=== ACTIVITY ===
Could you set down the listing below exactly and omit its images?

=== GIVEN RECORDS ===
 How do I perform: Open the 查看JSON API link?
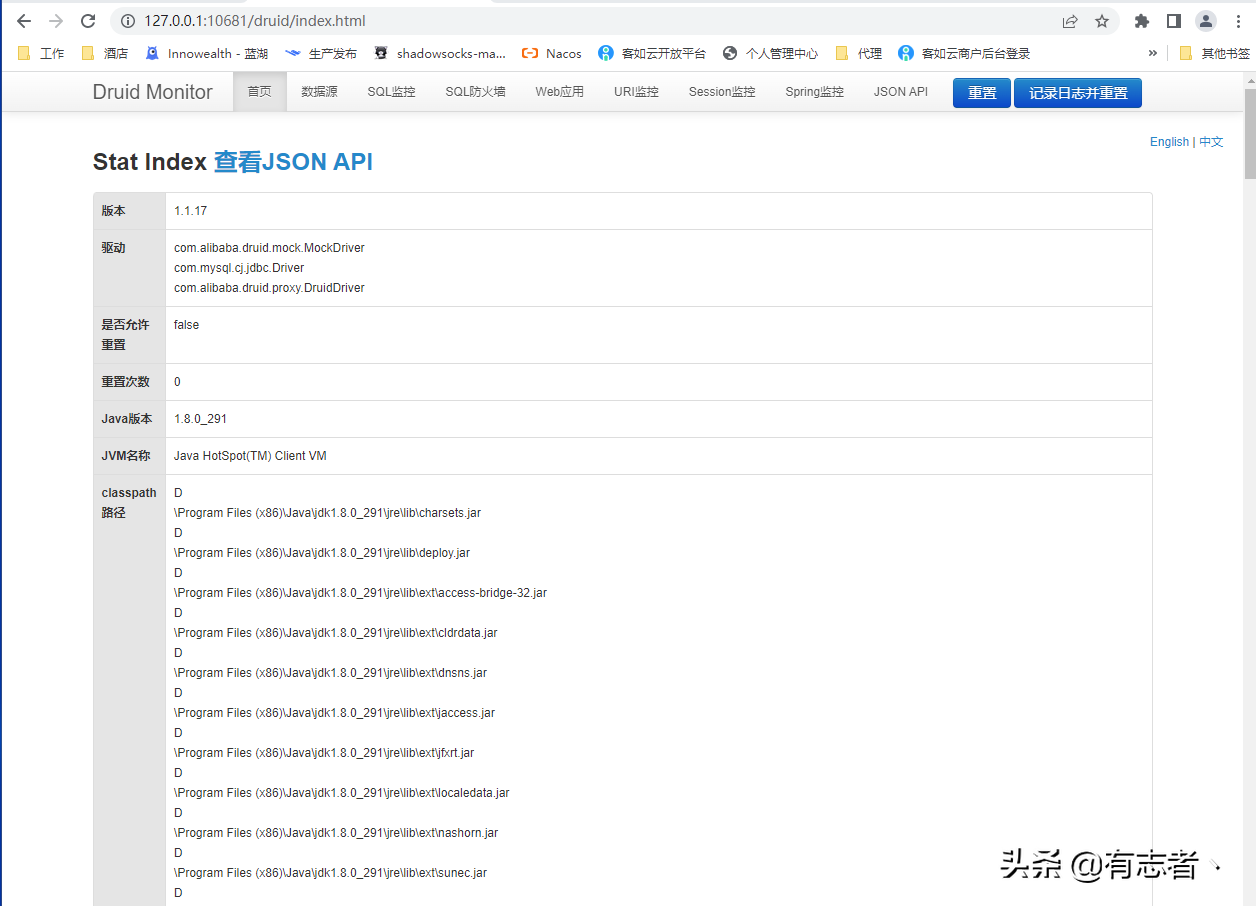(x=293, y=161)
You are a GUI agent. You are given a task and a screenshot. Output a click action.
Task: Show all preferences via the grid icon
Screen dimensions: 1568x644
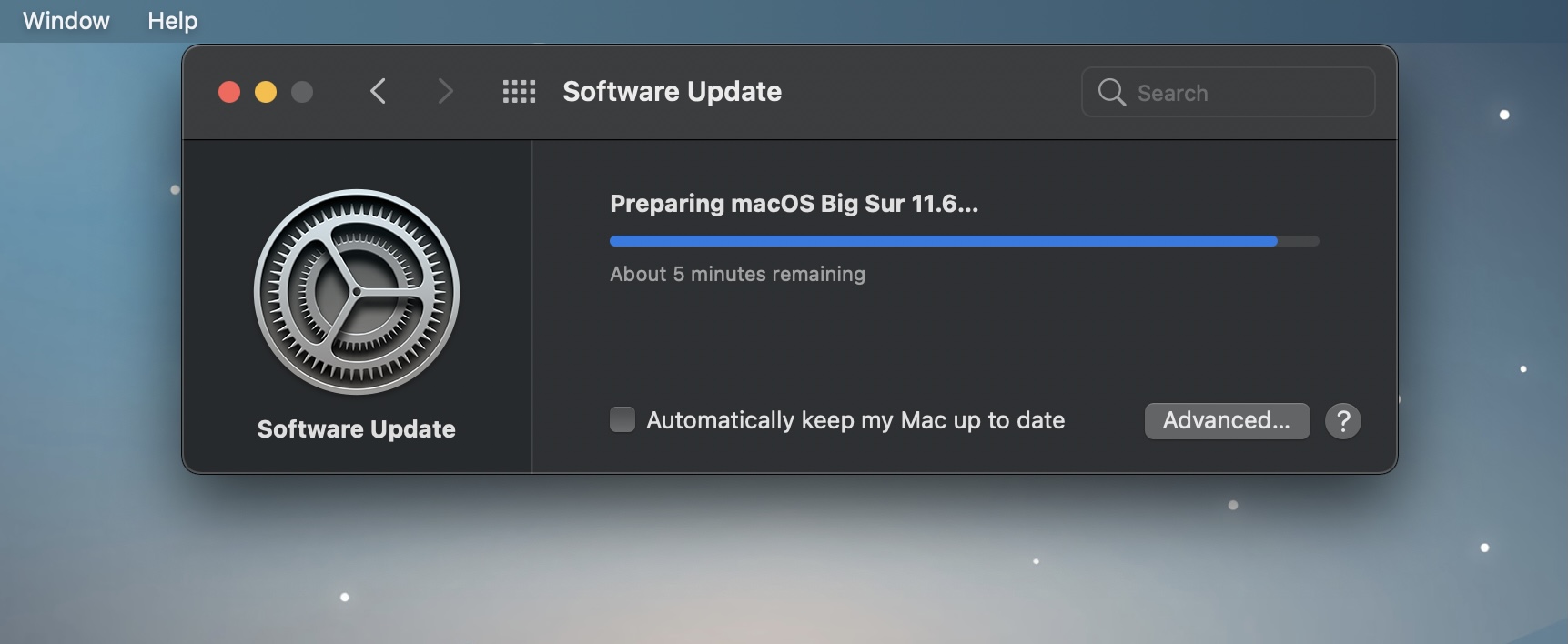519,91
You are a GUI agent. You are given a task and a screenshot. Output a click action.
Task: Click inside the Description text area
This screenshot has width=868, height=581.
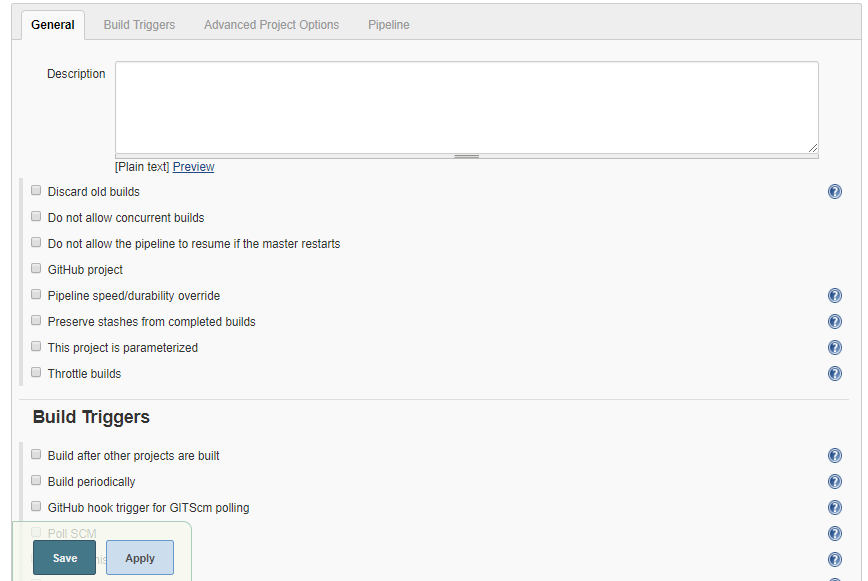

=== RESPONSE BELOW ===
 How do I perform: Open the 查看JSON API link?
(x=293, y=161)
You are a GUI agent. You are given a task and a screenshot. Output a click action.
Task: Show all preferences via the grid icon
Screen dimensions: 1568x644
519,91
You are a GUI agent. You are given a task and a screenshot. Output a click action.
Task: Click inside the Description text area
This screenshot has width=868, height=581.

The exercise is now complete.